Prediction: Lakers in 5

Sunday, June 1, 2008

separated at birth

Few people know that the late actor Alan Hale and sports broadcaster Jon Miller were good friends growing up. The younger Jon aspired to become a Hollywood star one day. He hoped to land a leading role in some sort of situational comedy about seven people that, after a transportation mishap, became stranded on an island (when you think about those circumstances, it makes you wonder how that was ever pitched as a comedy). The older Alan dreamt in his boyhood of one day becoming a famous baseball announcer alongside one of the greatest second-basemen to ever play the game.
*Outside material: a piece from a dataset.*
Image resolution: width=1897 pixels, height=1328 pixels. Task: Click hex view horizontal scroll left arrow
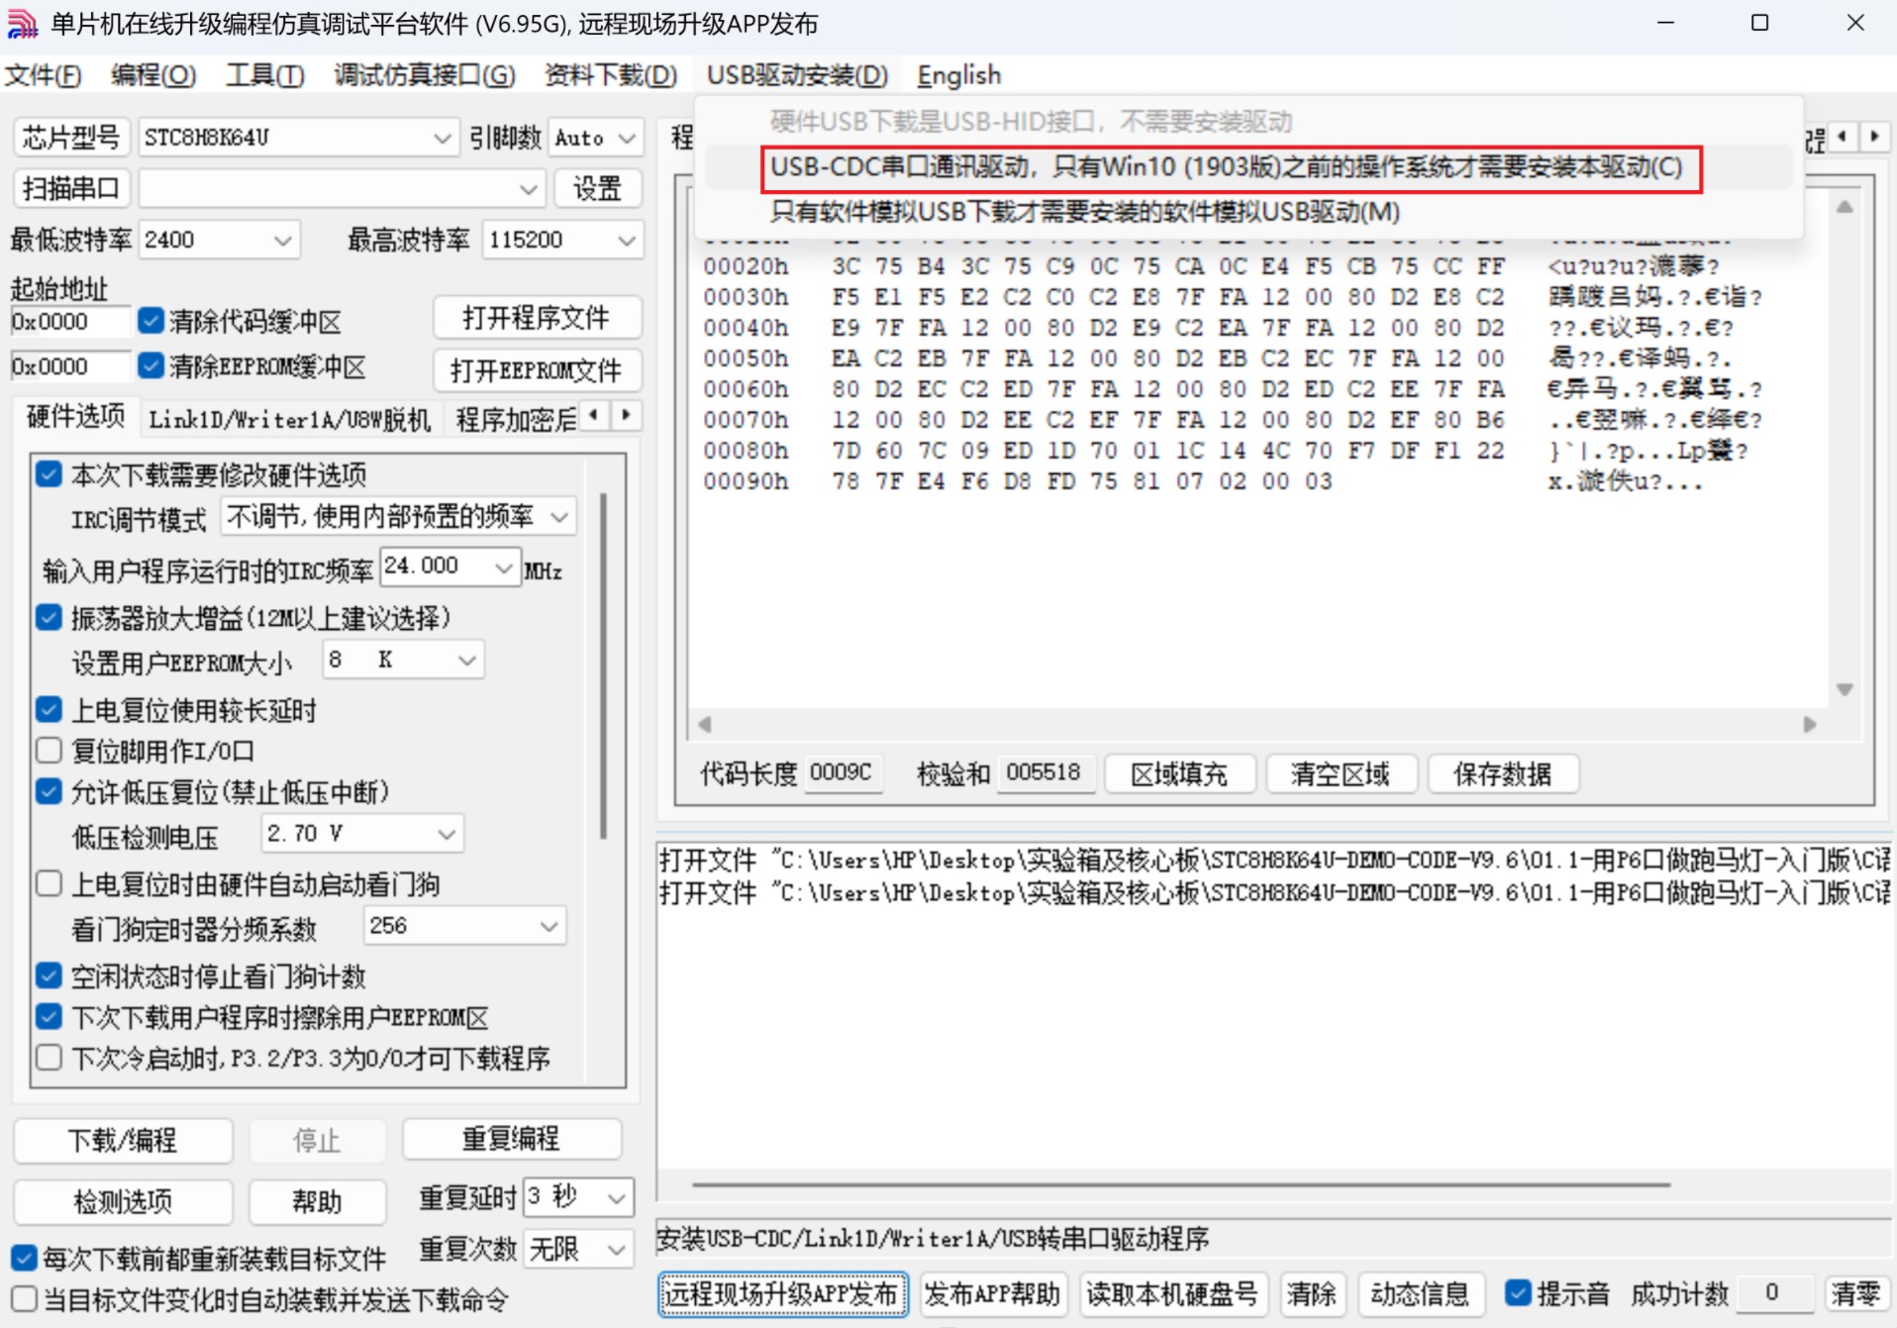click(705, 724)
As it turned out, these friends ended up living out each other's dreams, though it worked well for each. Said Alan one day in 1989, "Jonny told me that he and Joe Morgan are going to start a new weekly baseball thing next year on Sunday nights. I told him good luck with it and to check out this blog so he knows exactly what to expect from the little buddy." Miller responded, "I'm privileged with the chance ESPN has given me. I hope to carry on Alan's legacy by getting Peter Gammons hopelessly stranded in Yankee Stadium one day."